Für Frankreich wird sich Julien Creuzet mit seiner eigenen französisch-karibischen Identität befassen. „Sein einzigartiges Werk und seine Begabung für mündliche Literatur nähren sich von der Kreolisierung, indem sie eine Vielfalt von Materialien, Geschichten, Formen und Gesten zusammenbringen“, heißt es in einer Pressemitteilung. „Creuzet wurde auch wegen der von ihm gezeichneten Horizonte ausgewählt, die über den Gegensatz zwischen Identität und Universalität hinausgehen und zeigen, dass die poetischen und künstlerischen Echos in der Gestaltung der Kunst immer ebenso schöne, freudige und erholsame wie unerwartete Reaktionen hervorrufen.“

Bei der Show in Chile wird Valeria Montti Colque stattdessen die Idee einer Nation mit mehreren Standorten und Verbindungen über Grenzen hinaus erforschen. Die 1978 in Stockholm geborene Künstlerin, nachdem ihre Familie während der chilenischen Militärdiktatur ins Exil geschickt worden war, stützt sich auf die Theorien des Anthropologen Michel S. Laguerre über diasporische Gemeinschaften und ihre Beziehung zu den Ländern ihrer Vorfahren.
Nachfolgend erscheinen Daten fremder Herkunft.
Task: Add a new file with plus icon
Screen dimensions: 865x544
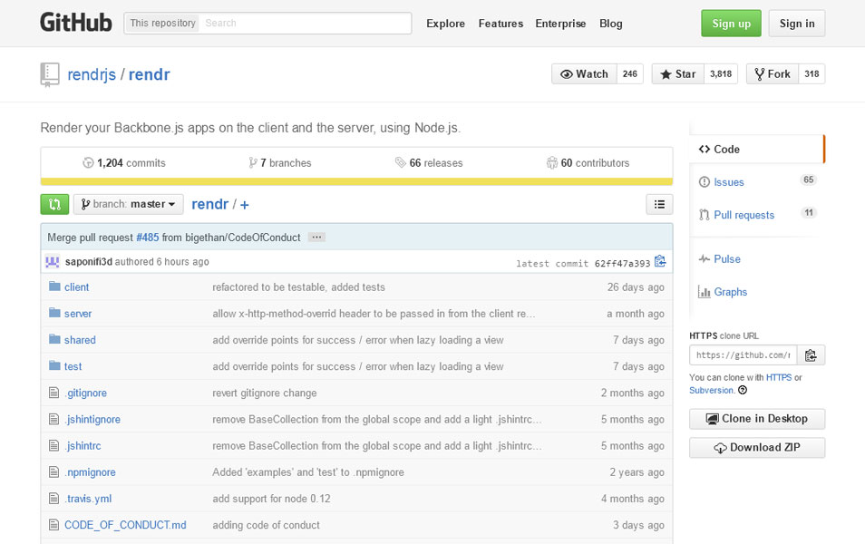Action: coord(245,205)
Ausstellungen in Venedig interpretieren den Begriff der Fremdheit

Andere Pavillons haben stattdessen das ebenso undefinierbare Konzept und oft beunruhigende Gefühl der Fremdheit aufgegriffen. Die Vereinigte Republik Tansania feiert dieses Jahr ihr Debüt und zeigt eine Gruppenausstellung mit den Künstlern Happy Robert, Naby, Haji Chilonga und Lute Mwakisopile, kuratiert von Enrico Bittoto. Es wird die Entwicklung des Konzepts des „Anderen“ verfolgen und Themen wie Reisen, Begegnungen und Neudefinition des Selbst berücksichtigen.

Für Serbien greift der Künstler Aleksandar Denić in einer Installation über Aufenthalt und Transit die Geschichte des Pavillonbaus auf, die zwischen mehreren Nationen stattgefunden hat. Er selbst ist in Deutschland dauerhaft vertrieben und regt den Besucher zum Nachdenken über die Bedeutung von Zugehörigkeit und das Gefühl an, im eigenen Land ein Ausländer zu sein.

Im Pavillon Nordmazedoniens lädt Slavica Janešlieva die Besucher durch eine Multimedia-Installation aus Leuchtreklamen, Spiegeln, Federn und anderen Materialien dazu ein, das Gefühl eines Fremden zu erleben.

Bei so vielen Pavillons, die der Frage der nationalen Identität und ihrer historischen und dauerhaften Komplexität gewidmet sind, wird auch die Aufmerksamkeit auf die strenge Unterteilung der Biennale in nationale Pavillons gelenkt. Vielleicht ist es an der Zeit für ein anderes Modell, das weniger auf nationale Selbstbeobachtung als vielmehr auf internationale Verbundenheit und Dialog ausgerichtet ist.

Die 60. Biennale von Venedig, kuratiert von Adriano Pedrosa, findet von Samstag, 20. April, bis Sonntag, 24. November, statt.